A few months back I had the… “what are we” talk with a guy. He was like, “what do you mean?” And I was like, “well, I’m trying to tell my friend about you and like.. you’re not my boyfriend.. ” and legit his response was, “oh… yeah.. I’m you’re non monogamous casual romantic partner.” W.T.F. That’s what I’m done with. If I can’t describe what you are to me, accurately, using one or two words, you and I are too complicated and our tetris pieces need reconfigured so a few rows get eliminated.
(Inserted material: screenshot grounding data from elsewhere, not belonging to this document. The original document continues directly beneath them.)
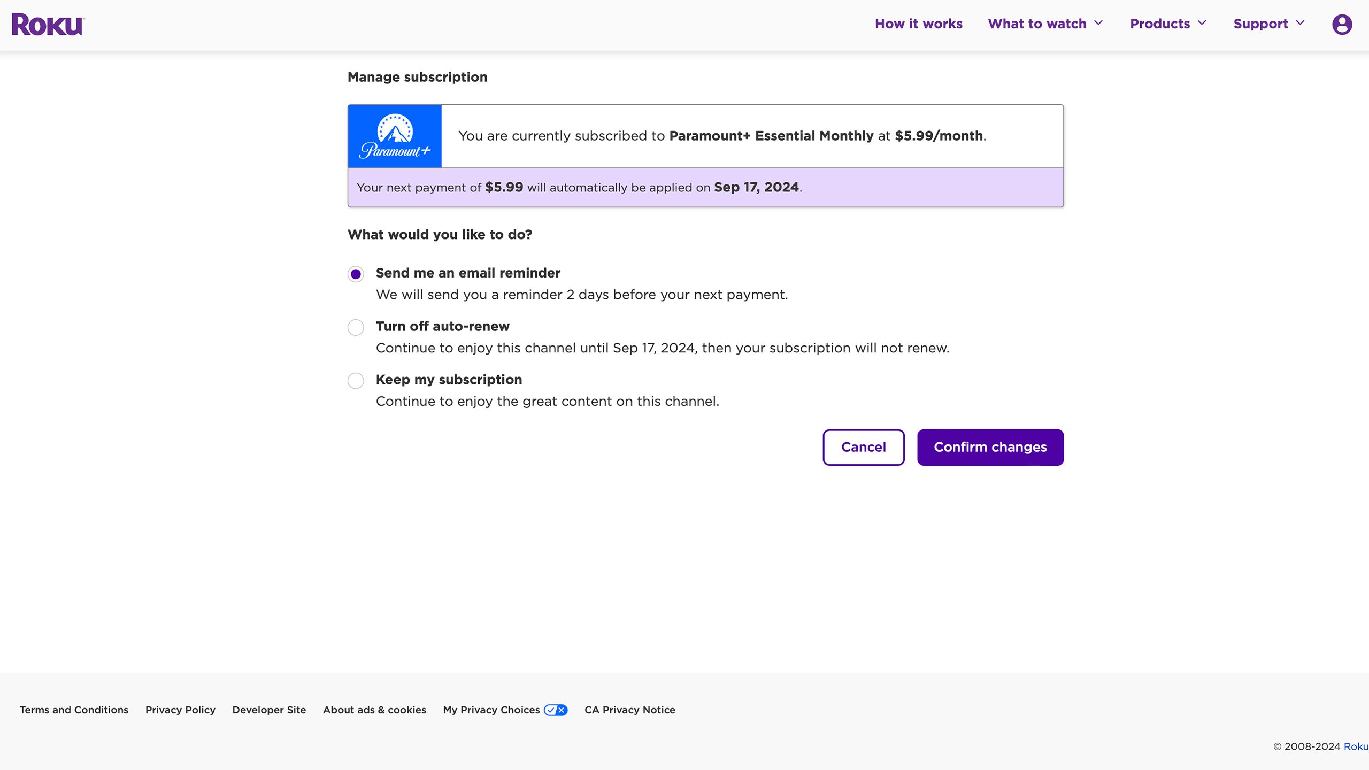Open 'About ads & cookies'
1369x770 pixels.
tap(374, 710)
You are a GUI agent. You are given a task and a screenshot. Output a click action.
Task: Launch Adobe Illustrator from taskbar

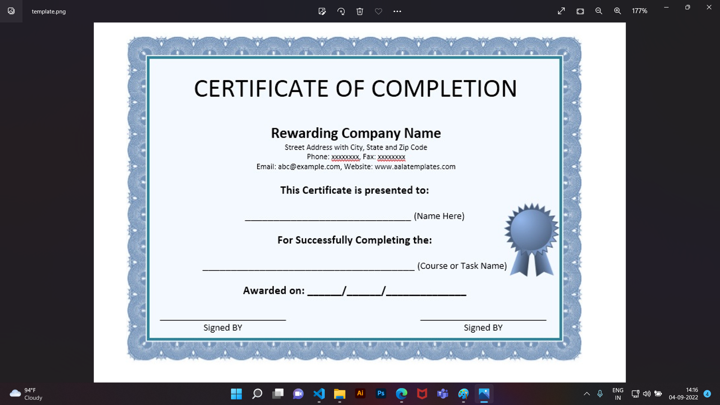pyautogui.click(x=360, y=394)
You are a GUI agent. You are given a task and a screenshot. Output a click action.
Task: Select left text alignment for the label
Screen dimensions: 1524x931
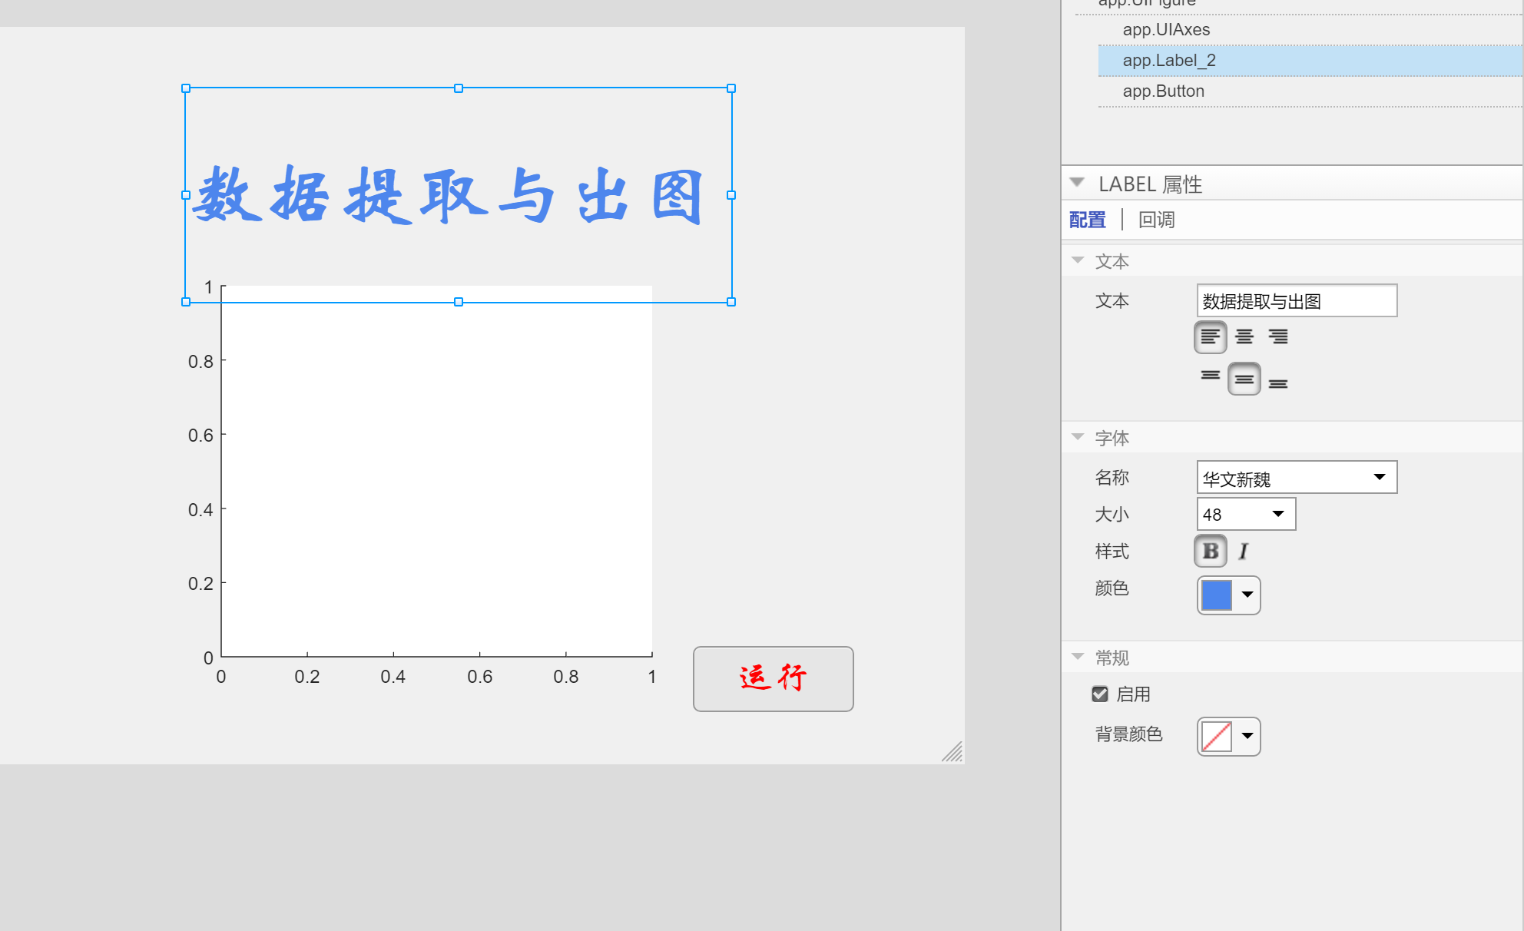[1211, 336]
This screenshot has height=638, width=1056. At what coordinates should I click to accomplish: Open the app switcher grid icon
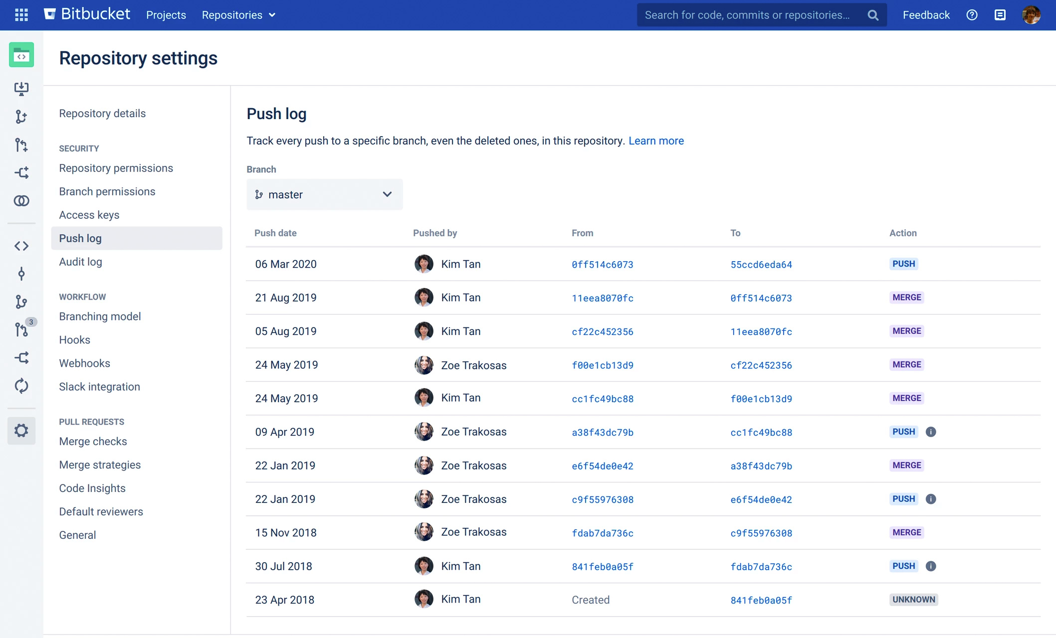point(21,14)
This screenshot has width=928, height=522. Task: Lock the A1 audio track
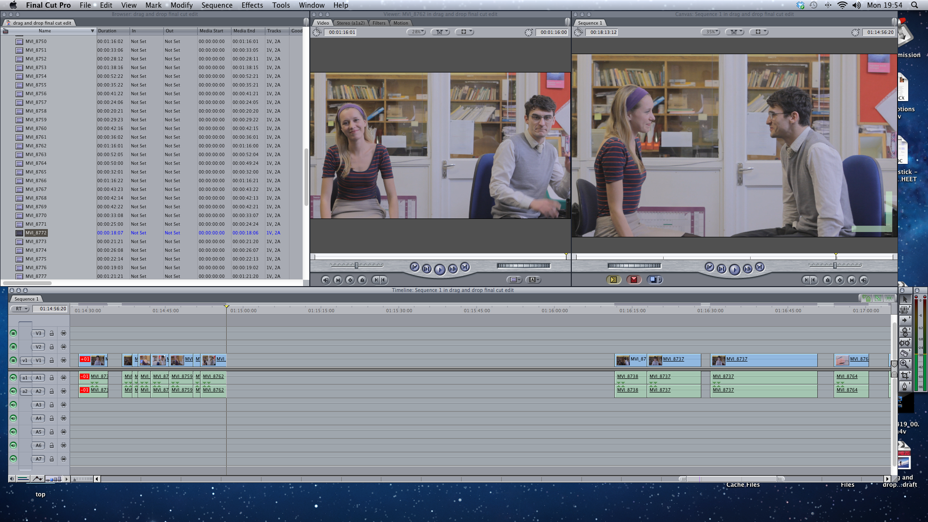point(52,378)
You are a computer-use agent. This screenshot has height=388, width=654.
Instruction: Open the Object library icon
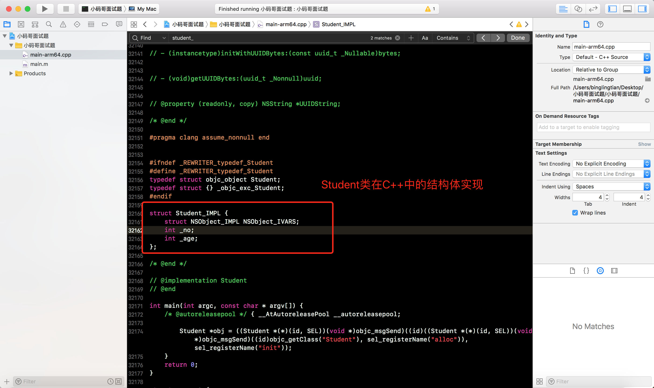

It might seem like I’m oversimplifying, but that is just so a risk I’m willing to take. Right now in my life, I’d rather I strip things down to much, than I over puff them up even slightly. The only puzzle I’m working on this year is me. The only puzzle you should work on this year is you. Now, if I love you (if your one or two word descriptor is “friend”, “good friend”, I’ll even include “fuck buddy”) and every now and then you get stuck and you just need a new set of eyes on your puzzle, I’m happy to look and point out a piece or two that can help. But that’s it. I love you but that’s your mess. I have a hard time asking for help, but if I need it, I know who I can ask that will spend a lil bit of time helping me find a corner piece that then I can build from.

To uncomplicate things, a certain level of bare bones honesty is required. And that’s scary and that’s hard and that’s something I need to work on. It’s creating boundaries so lines are not confusing. It’s clearly expressing my intent. I can’t expect simplicity when I’m fucking around, playing games.

So.. just some thoughts. Keep it simple. Keep it clear. Keep it 100, or whatever the kids say. And hold those in your life accountable to do the same. And encourage them to do the same with you. 2019 basically tried to kill us all, and based on current headlines, 2020 may not be much kinder, which is why we all need to do and be better for each other and ourselves but I just so strongly feel that will be ineffective unless we simplify. K.I.S.S (keep it simple, sexy!)

Molting

Let’s talk about tarantulas. Look at this guy!

He’s spectacular, right?! He’s a greenbottle something. I don’t know. Not an entomologist. Go with it.

So.. change. Everyone wants to use the caterpillar metamorphasizing into the beautiful butterfly or the snake shedding skin to symbolize the process. But I’m not everyone. So… mother effin tarantulas molting mother effin exoskeletons. Yes.

Molting happens as they grow and it is a very difficult and strenuous process. They often lie on their backs and appear dead.

I was just sick. Real sick. Bed ridden (laying on my back, actually… being on my sides made me throw up)… not saying I was molting but…

I don’t know.

I’m changing. I’m growing. Hopefully for the better. After a tarantula molts, it is soft, tender, very sensitive and not to be touched for about a week. … good luck to my boyfriend tonight ha!